The Budget baseline outlook assumes a moderate trade conflict owing to US policy risk, in which Canada faces average tariffs of 10 percent on energy products and 15 percent on all other goods with retaliatory tariffs on a broad range of consumer goods. The Budget also includes high and low scenarios for energy and economic assumptions to account for large uncertainty in the outlook. The high scenario assumes no tariffs are enacted, but that uncertainty continues to weigh on the outlook. Meanwhile, the low scenario assumes the US imposes tariffs of 25% on all imports from Canada except for energy products that are subject to a 10% tariff with retaliatory tariffs from Canada in line with what the Federal government announced on February 1, 2025. In the low scenario, the Budget expects these tariffs to largely be removed by 2027 as review of CUSMA/NAFTA 2.0 gets underway beginning in mid-2026. Real GDP growth is projected to slow from 3.0% estimate in 2024 to 1.8% (high scenario of 2.6% vs low scenario of 0.5%) in 2025 and 1.7% (2.7% high scenario, 0.6% low scenario) in 2026. Nominal GDP growth is projected to slow from 5.3% estimate in 2024 to 1.2% (3.7% high, -1.6% low) in 2025 before picking up to 3.0% (4.2% high, 1.8% low) in 2026.
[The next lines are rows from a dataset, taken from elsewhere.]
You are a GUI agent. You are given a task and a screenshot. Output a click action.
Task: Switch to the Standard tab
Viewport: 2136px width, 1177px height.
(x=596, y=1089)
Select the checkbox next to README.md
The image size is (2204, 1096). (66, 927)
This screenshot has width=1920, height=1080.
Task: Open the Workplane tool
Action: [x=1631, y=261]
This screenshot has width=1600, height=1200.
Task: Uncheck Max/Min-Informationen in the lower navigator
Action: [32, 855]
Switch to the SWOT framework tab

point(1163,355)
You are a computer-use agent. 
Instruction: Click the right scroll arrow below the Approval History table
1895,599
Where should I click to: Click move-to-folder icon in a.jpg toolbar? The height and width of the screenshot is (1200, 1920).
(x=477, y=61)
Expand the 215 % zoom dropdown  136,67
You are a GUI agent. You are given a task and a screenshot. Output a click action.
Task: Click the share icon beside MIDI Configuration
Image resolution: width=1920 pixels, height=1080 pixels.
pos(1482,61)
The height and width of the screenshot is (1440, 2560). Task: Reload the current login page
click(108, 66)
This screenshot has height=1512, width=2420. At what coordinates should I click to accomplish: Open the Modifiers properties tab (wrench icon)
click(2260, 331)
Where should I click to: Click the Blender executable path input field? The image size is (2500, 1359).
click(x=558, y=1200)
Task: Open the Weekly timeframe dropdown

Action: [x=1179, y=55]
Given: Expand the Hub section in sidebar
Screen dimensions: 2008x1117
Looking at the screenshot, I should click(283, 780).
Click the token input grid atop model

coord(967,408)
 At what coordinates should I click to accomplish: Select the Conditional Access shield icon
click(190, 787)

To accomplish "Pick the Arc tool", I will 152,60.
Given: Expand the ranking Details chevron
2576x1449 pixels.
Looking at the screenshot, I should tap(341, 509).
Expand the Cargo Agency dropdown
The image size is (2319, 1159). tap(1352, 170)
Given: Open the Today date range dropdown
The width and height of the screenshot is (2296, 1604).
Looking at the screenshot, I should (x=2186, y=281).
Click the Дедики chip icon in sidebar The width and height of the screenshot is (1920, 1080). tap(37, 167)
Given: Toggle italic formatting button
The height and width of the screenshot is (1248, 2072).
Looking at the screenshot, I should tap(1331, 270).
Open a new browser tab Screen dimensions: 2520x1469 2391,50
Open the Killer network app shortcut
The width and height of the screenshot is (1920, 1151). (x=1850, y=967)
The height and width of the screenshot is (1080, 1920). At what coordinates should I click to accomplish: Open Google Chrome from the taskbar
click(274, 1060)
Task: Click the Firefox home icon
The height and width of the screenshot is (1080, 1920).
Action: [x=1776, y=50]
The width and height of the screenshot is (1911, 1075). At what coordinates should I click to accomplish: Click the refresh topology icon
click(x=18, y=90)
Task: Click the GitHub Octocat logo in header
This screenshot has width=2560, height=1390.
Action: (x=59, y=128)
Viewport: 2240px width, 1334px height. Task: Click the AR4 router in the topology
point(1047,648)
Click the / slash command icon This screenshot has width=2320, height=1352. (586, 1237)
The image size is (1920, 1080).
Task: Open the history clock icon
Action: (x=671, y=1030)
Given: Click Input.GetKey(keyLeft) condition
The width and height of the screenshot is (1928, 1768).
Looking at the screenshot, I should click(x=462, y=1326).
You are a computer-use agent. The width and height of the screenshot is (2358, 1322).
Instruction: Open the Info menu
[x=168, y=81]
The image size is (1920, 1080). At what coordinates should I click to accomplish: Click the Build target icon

Total borrowing requirements for FY25 is expected to be $11.315 bn, much lower than the $19.8 bn set out in the previous year’s budget. This is owing to no net change in money market borrowing ($2 bn in the previous Budget) and lower term debt borrowing of $11.3 bn ($17.8 bn in the previous Budget). Total borrowing requirements are expected to be marginally higher at $11.4 bn in FY26, increasing to $13.9 bn in FY27 and $20.8 bn in FY28.